> **Task brief**:
Look below for the line containing "Task: Click the Subscribe now link"; from there through the line containing "The width and height of the screenshot is (906, 662).", both lines included, please set down each line exactly and nothing else.

Dataset entries:
####################

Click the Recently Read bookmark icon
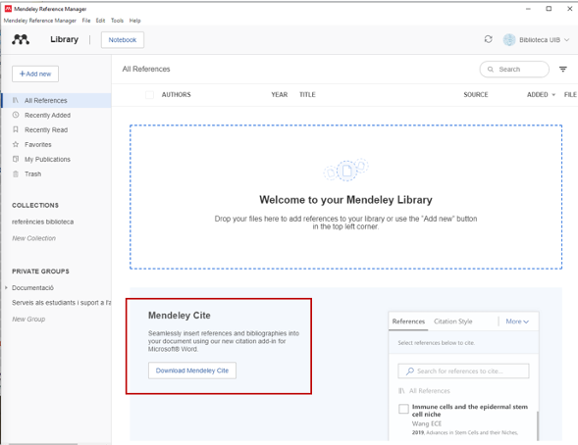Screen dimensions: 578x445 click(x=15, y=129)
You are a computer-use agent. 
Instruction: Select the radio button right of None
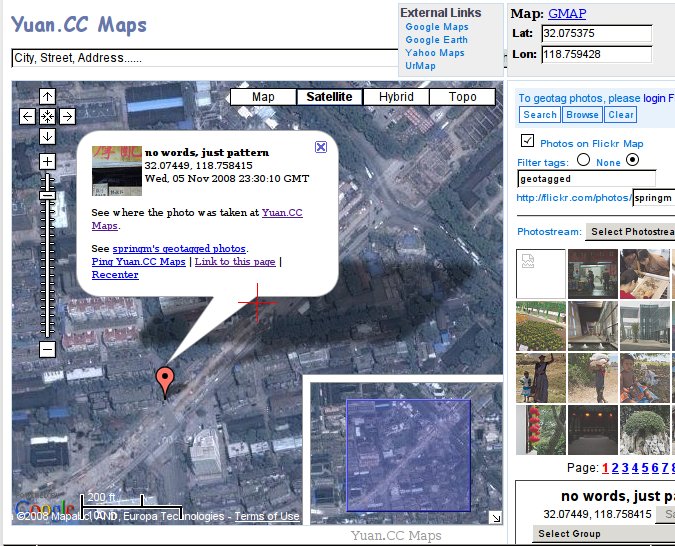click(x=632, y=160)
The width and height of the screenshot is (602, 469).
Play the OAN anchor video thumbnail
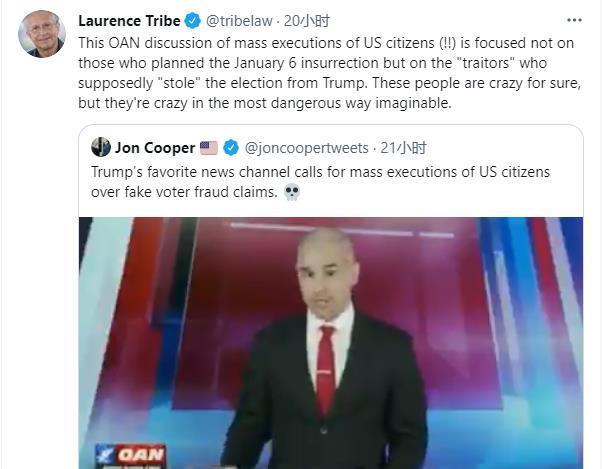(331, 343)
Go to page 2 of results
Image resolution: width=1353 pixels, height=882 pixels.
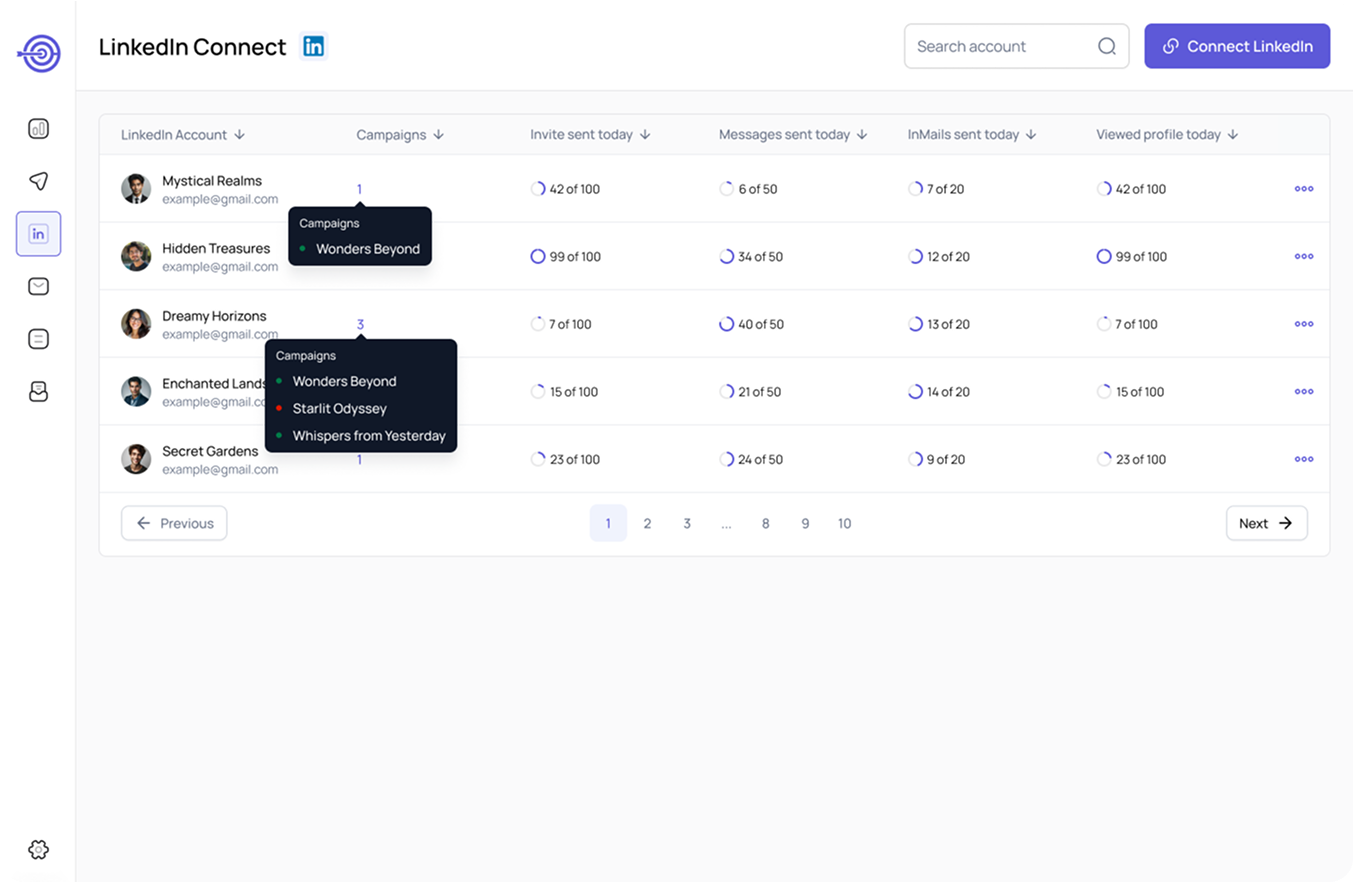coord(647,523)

####################

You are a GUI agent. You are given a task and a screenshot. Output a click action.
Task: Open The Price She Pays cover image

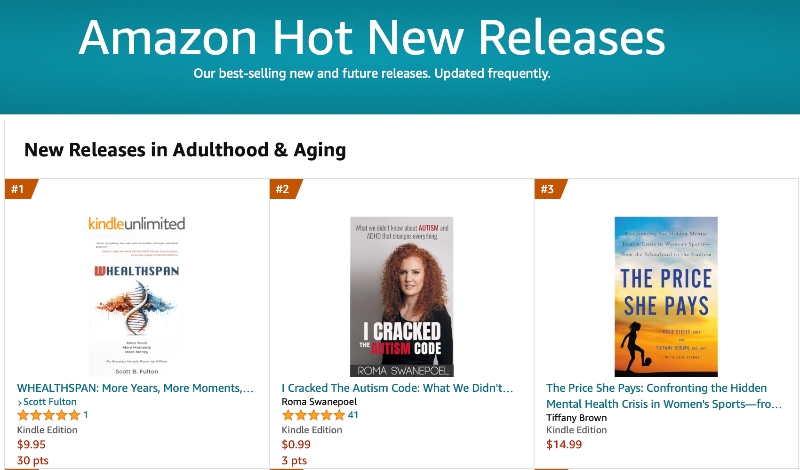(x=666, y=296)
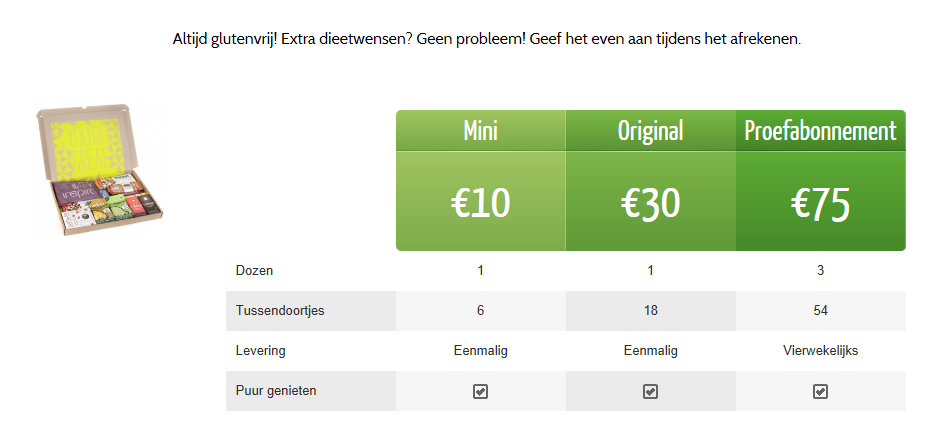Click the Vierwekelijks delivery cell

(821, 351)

####################

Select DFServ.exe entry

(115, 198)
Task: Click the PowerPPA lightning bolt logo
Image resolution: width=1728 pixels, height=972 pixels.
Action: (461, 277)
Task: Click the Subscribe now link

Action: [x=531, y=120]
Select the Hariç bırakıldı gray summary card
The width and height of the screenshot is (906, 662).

####################

> **Answer section**:
Task: Click the Subscribe now link

Action: [x=531, y=120]
Select the Hariç bırakıldı gray summary card
The width and height of the screenshot is (906, 662).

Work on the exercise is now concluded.